Il la contempla : Son visage d’ange rayonnait des efforts de la fête et d’une jeunesse sans âge. Puis ses yeux : leur beauté sereine dans un bleu antarctique mais ne tenant jamais en place, toujours prêts à poser les bonnes et les mauvaises questions en vrac avec une candeur indestructible. Sa robe était magnifique, d’un blanc immaculé, couvert de motifs de fils d’or et se déployant jusqu’à ses pieds dans un dédale de plis et d’arabesques. Son bustier lui, souple et lisse, soulignait ses formes délicates dans un entrelacs de lettrines chantant le sacré et l’éternel. Ses épaules étaient douces, ses longs bras élégants, tous deux enveloppés d’une dentelle blanche terminée entre ses doigts. On y entrevoyait une chair parfaite, chaude et bronzée par des années d’insouciance militante, très loin des réalités de ce monde… Alors oui, il se dit qu’elle devait ressembler à une mariée.

« – Amoureuse et d’une beauté sans scrupules. » Trancha-t-il enfin. Puis, il ajouta néanmoins avec une sincérité non-feinte : « Et du courage pour porter cet attirail sans appeler à l’aide. »

Satisfaite du compliment et souriant jusqu’aux deux oreilles, elle réunie ses mains sur ses genoux croisés, le menton relevé dans une pose d’actrice de cinéma, gracieuse et triomphale. Une mèche retomba.

« – Si tu es venu pour m’entretenir des méfaits du mariage, tu es un peu en retard. Si tu es venu pour m’enlever comme au bon vieux temps, alors là je risque de te trouver carrément malpoli. »

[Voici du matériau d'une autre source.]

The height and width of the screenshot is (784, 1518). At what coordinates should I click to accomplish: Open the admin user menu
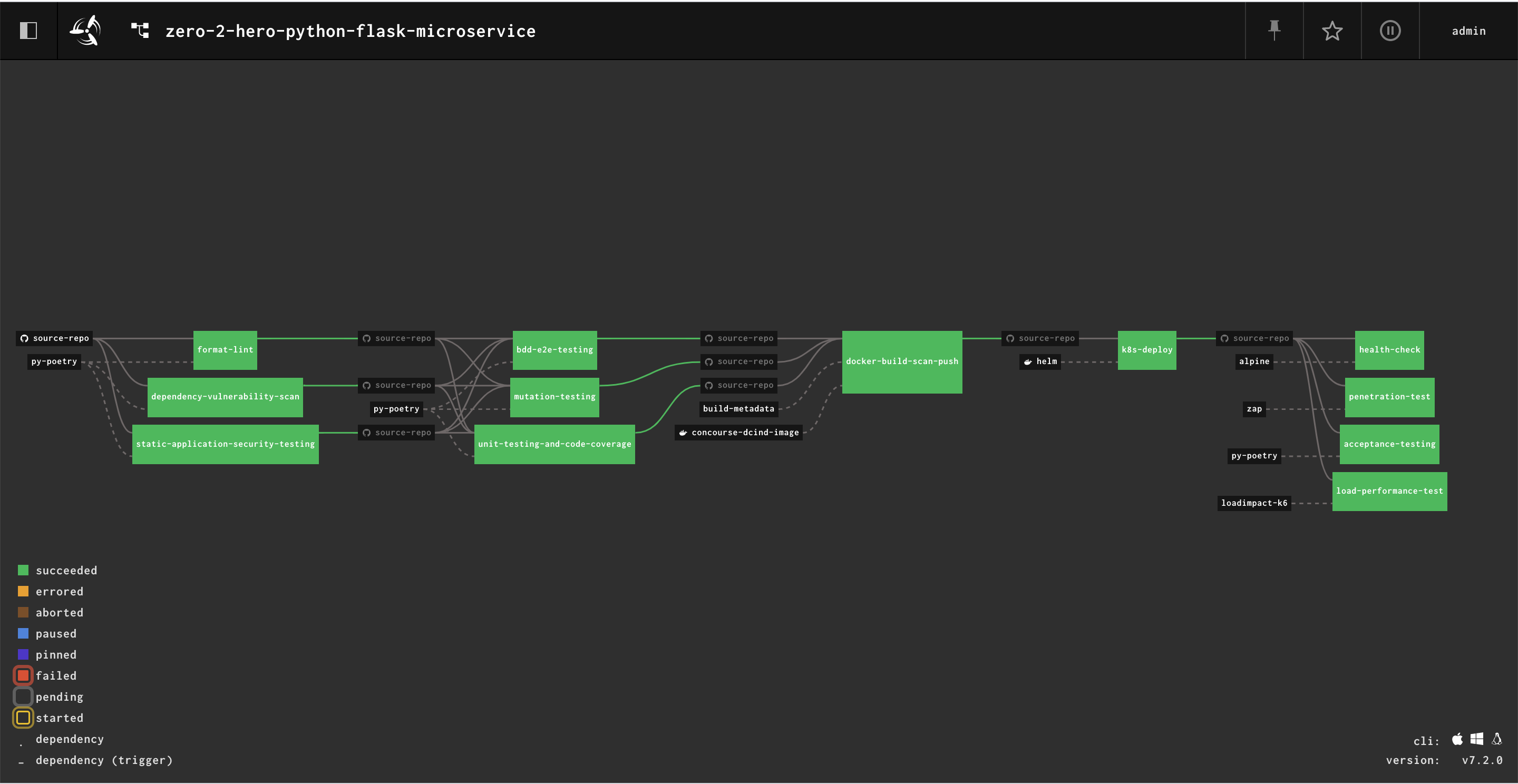[x=1468, y=31]

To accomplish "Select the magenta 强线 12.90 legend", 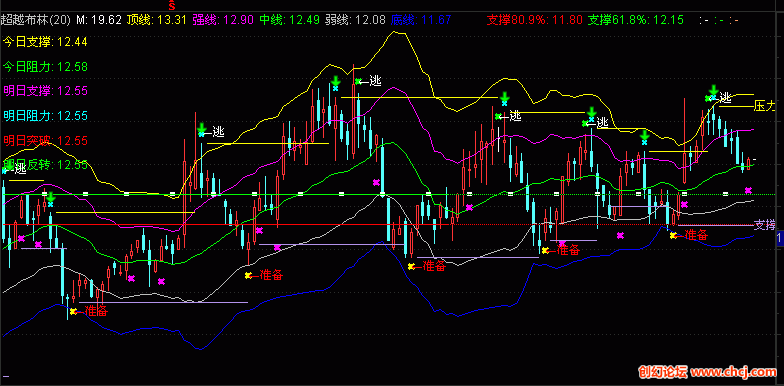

La bête sourit en coin, amusé. « – Parce que tu as envie d’être enlevée ? Non, je suis venu pour lire mon journal. »

La Belle souleva lentement un beau sourcil, et s’amusa à son tour, d’un air faussement indignée : « – Non, tu es venu pour me parler de quelque chose qui ne méritait mêm’pas de faire le guet, (soufflant sur la nouvelle mèche sans bouger) « -Ton histoire parle d’amour, ou de mauvaise conscience. » proposa-elle.

La regardant fixement, son sourire prit une couleur mélancolique. Mais sa candeur resta hélas indestructible. Se détournant finalement vers l’horizon, il reprit avec ironie : « – Dans la grande farce que Dieu a voulu entre ciel et terre, il a fallu que le point de repère tombe sur toi. »

La Belle se voulut consolante : « – Il faut de tout pour faire un monde, et tu m’as beaucoup appris ; mais tu sais bien qu’en restant avec toi, je finis toujours par tourner en rond. Je me sens plus à ma place là-bas. »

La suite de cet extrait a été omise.